● **DIRECTIONS**
• a. In the Beaufighter passage below, condense the paragraph beginning "The earliest cars had a fixed roof" into a bulleted list that keeps its main facts.
• b. Answer these questions using the Beaufighter passage below:
(i) Which company produced the Second World War aircraft the car was named after?
(ii) Where was the car fully factory-bodied?
(iii) What feature above the windscreen appears only on the later models?

● **SELECTED PASSAGE**
- Opening Delimiter -

The Beaufighter, named after the Bristol Beaufighter, a Second World War heavy fighter aircraft produced by Bristol Aeroplane Company (the parent of Bristol cars until 1960), was still designed by Zagato but now fully factory-bodied at Filton, had very similar styling to the original 412 except for the four-headlamp layout.

The earliest cars had a fixed roof over the driver and passenger containing a glass sunroof. They also featured a new dashboard design. Later cars reverted to the lift out panel as per the 412, whilst retaining the glass sunroof and saw the dashboard design return to that used in the 412.

The easiest way to visually distinguish between early and later models is the latter feature a bright metallic strip above the windscreen connecting to the tops of the A-pillars (refer to the image of the white Beaufighter, RAF 8M, above), which is absent on the early cars (refer to the image of the red Beaufighter (OOY 974W) in the page description).

- Closing Delimiter -

● **RECORDS SUPPLIED**
- Opening Delimiter -

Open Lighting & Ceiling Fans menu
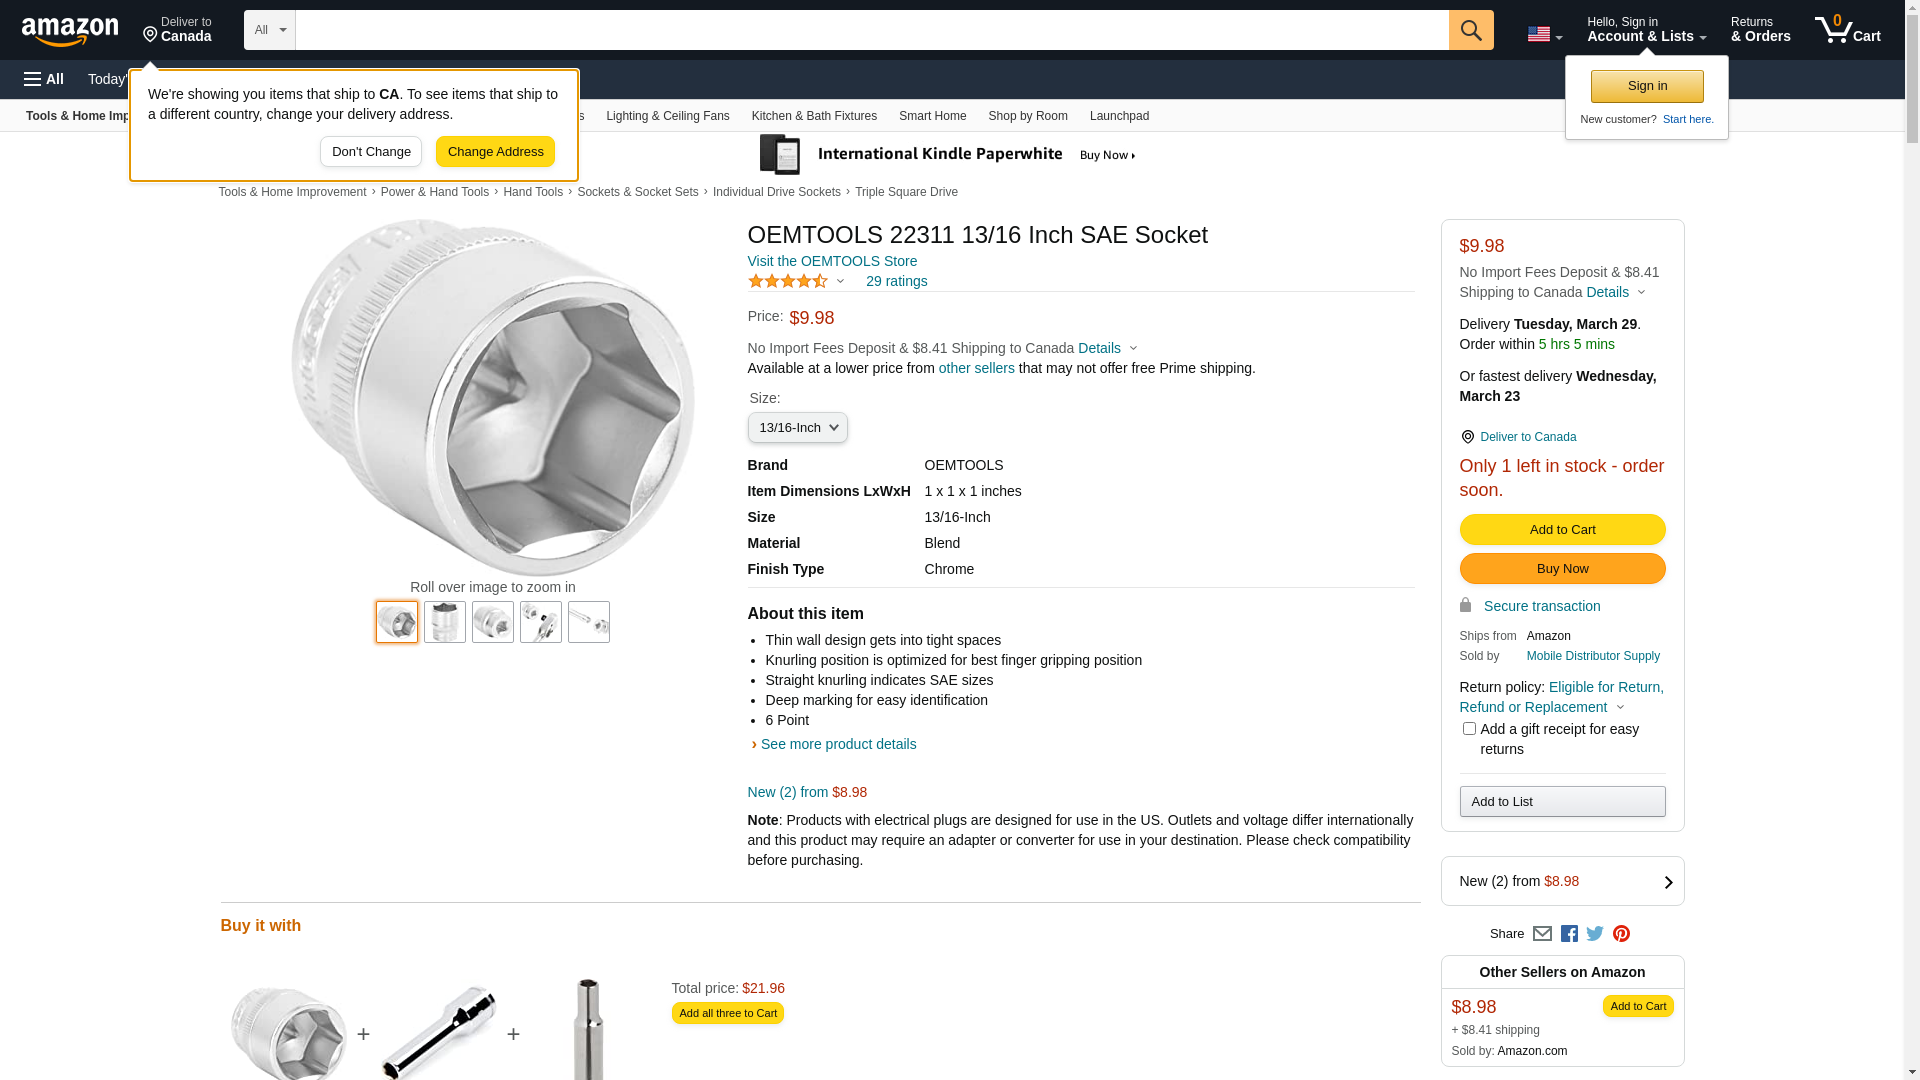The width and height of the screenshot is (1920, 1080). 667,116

- Closing Delimiter -
- Opening Delimiter -

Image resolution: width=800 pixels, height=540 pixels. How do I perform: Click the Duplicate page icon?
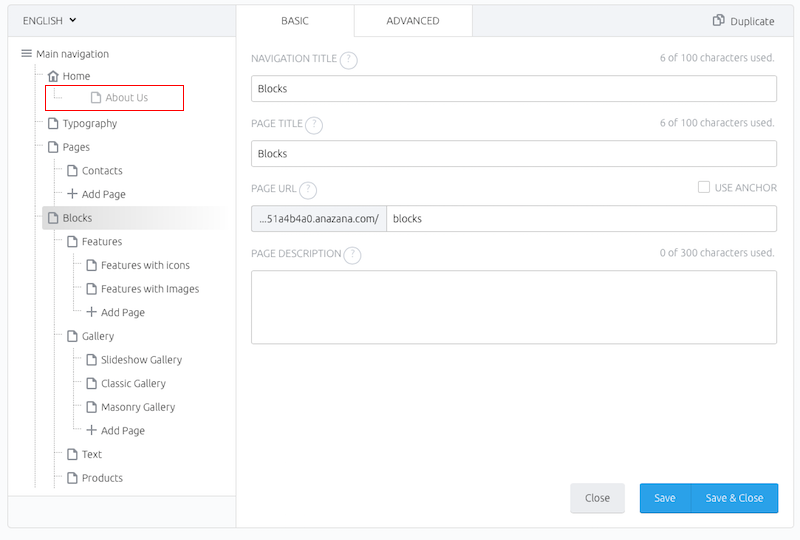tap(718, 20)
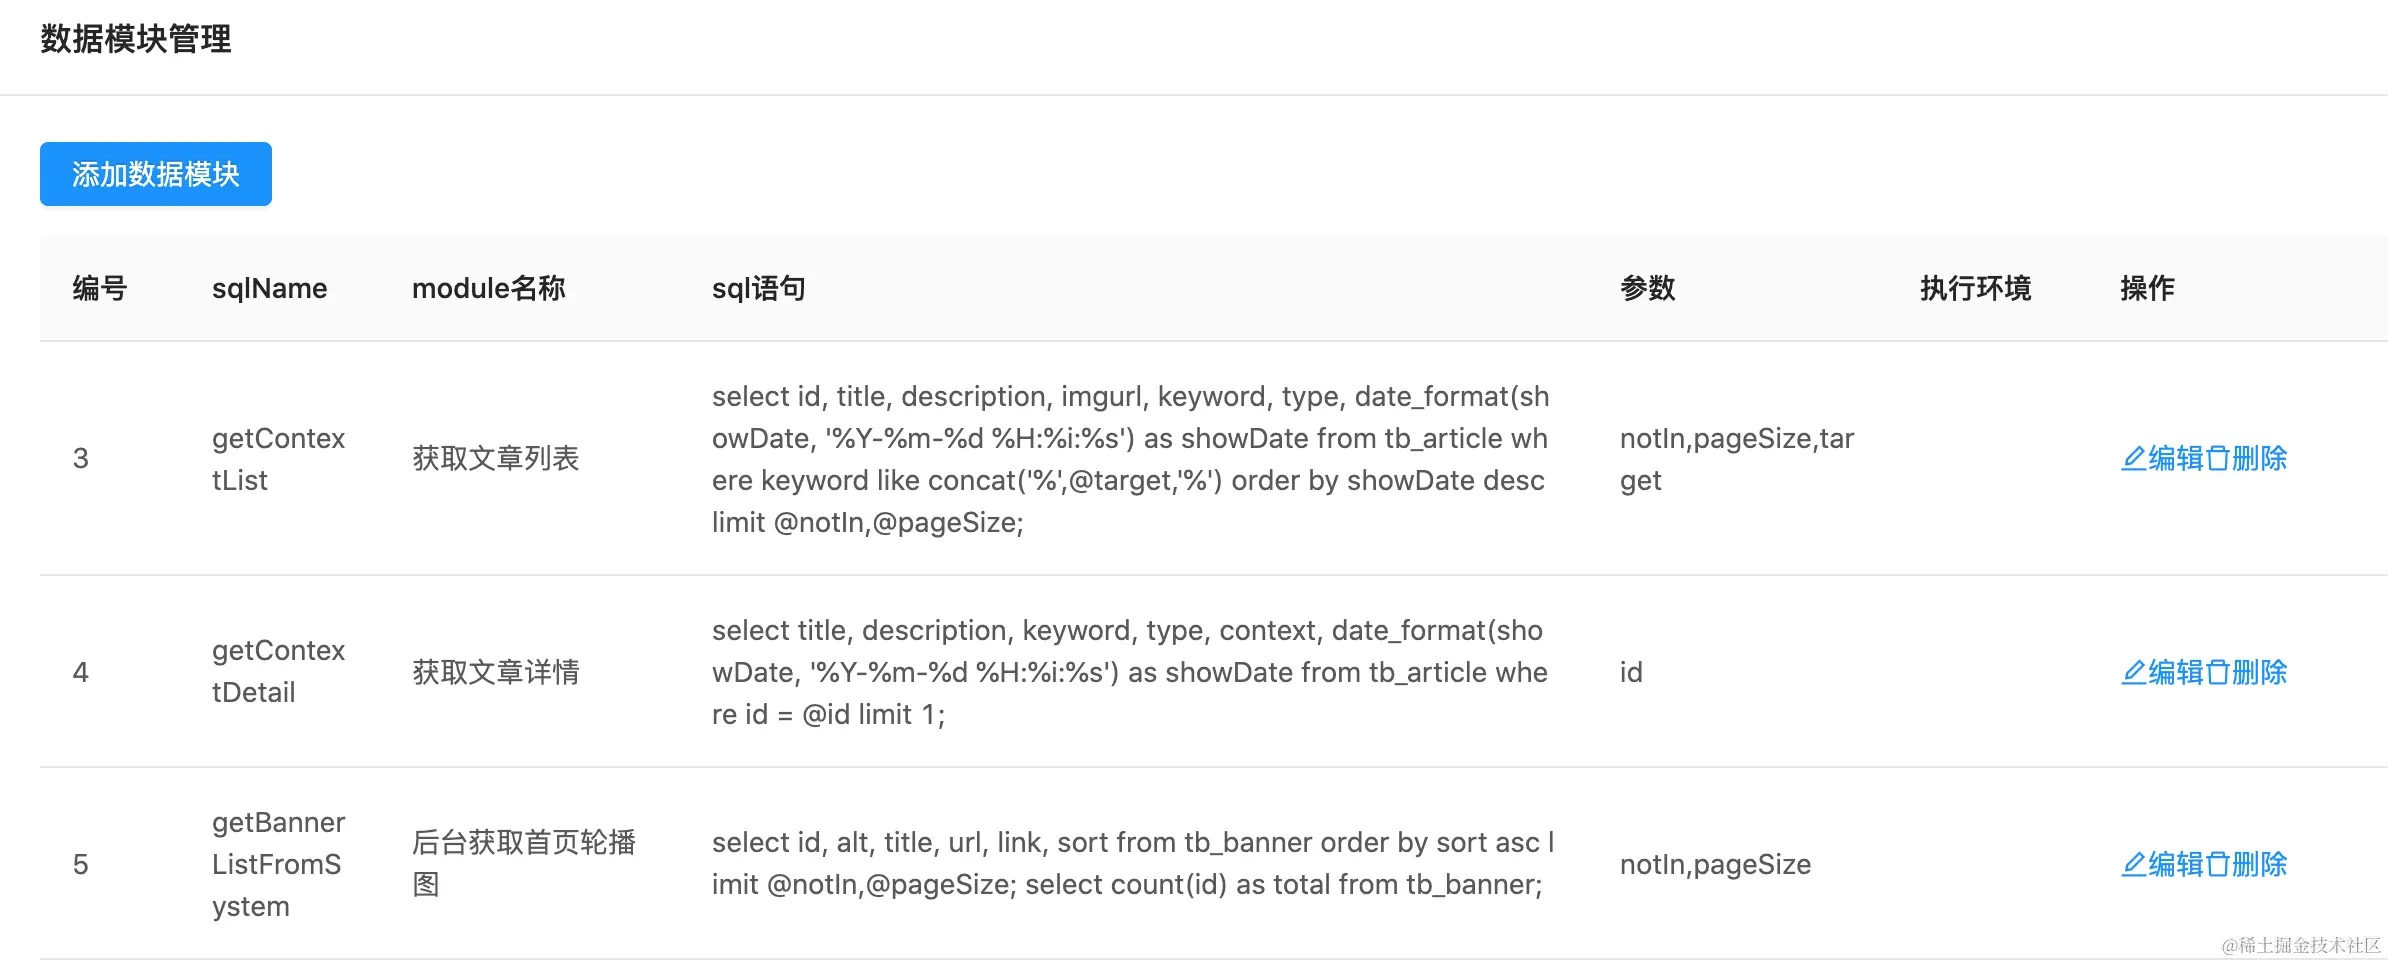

- Closing Delimiter -
- Opening Delimiter -

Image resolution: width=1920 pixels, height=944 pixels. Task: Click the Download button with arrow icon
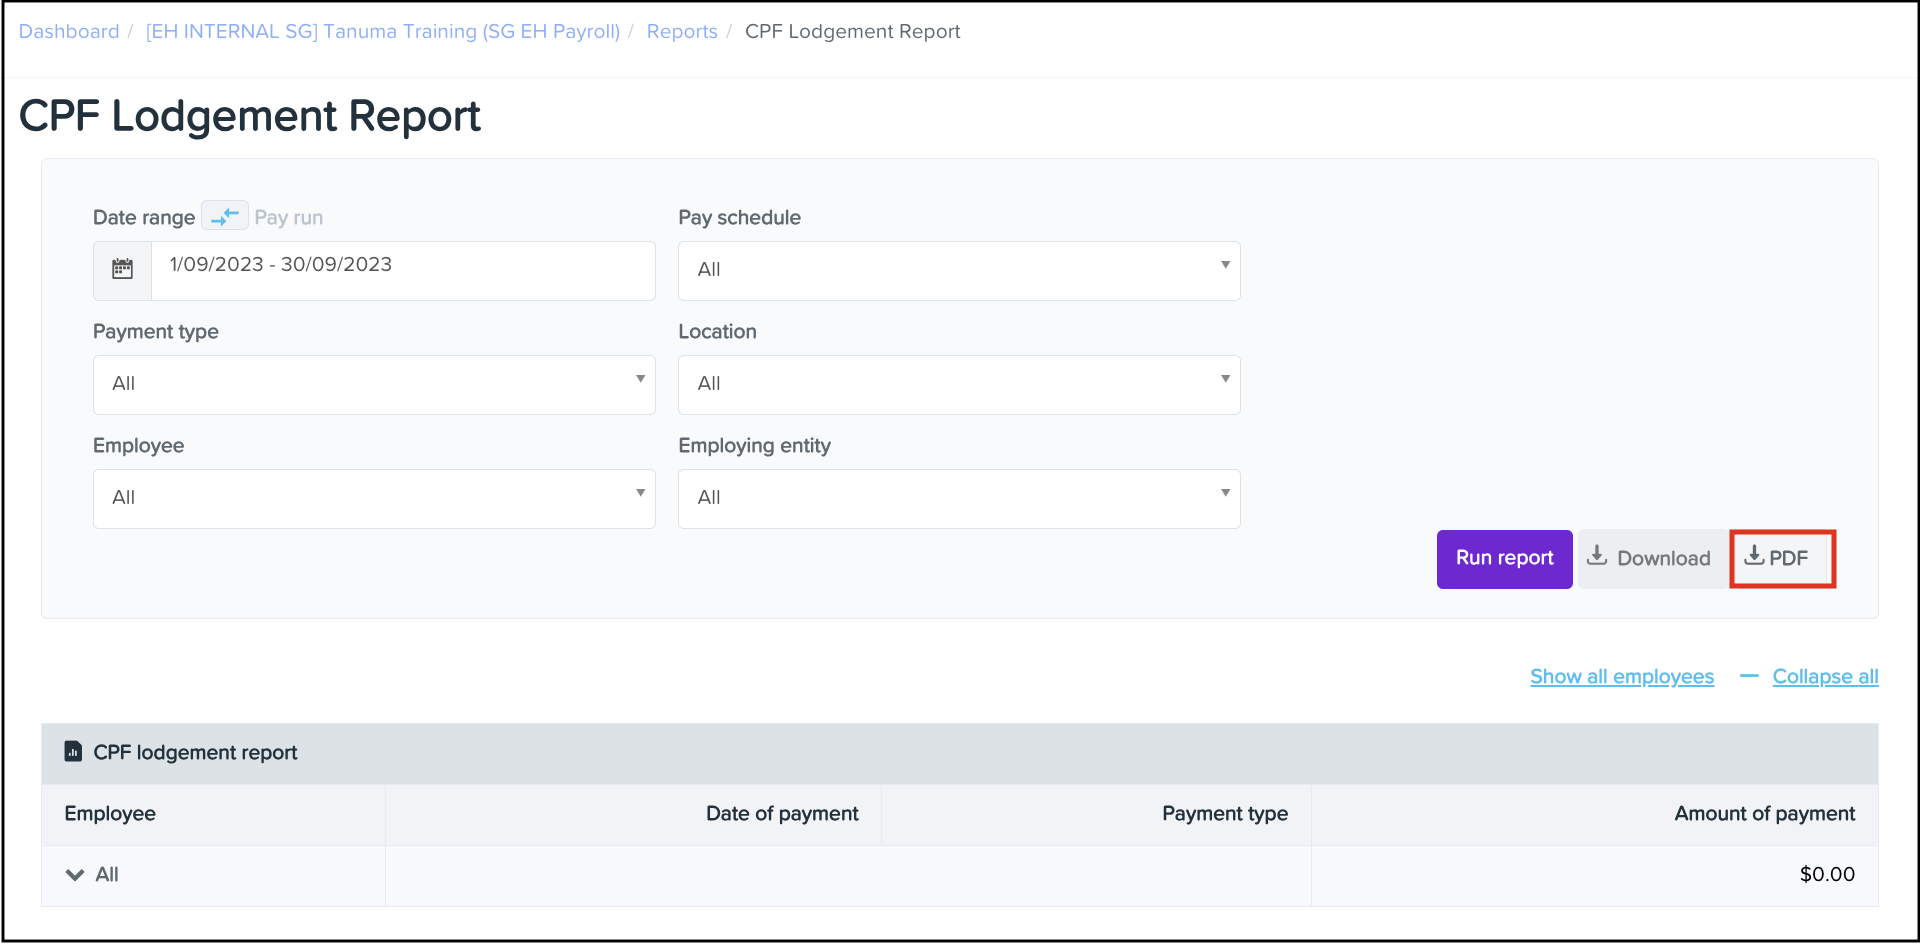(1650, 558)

- Closing Delimiter -

● **OUTPUTS BY TASK**
• a.
- Earliest cars: a fixed roof over the driver and passenger with a glass sunroof, plus a new dashboard design.
- Later cars: went back to the 412's lift-out panel, kept the glass sunroof, and returned to the 412 dashboard design.

• b.
(i) Bristol Aeroplane Company.
(ii) Filton.
(iii) A bright metallic strip connecting to the tops of the A-pillars.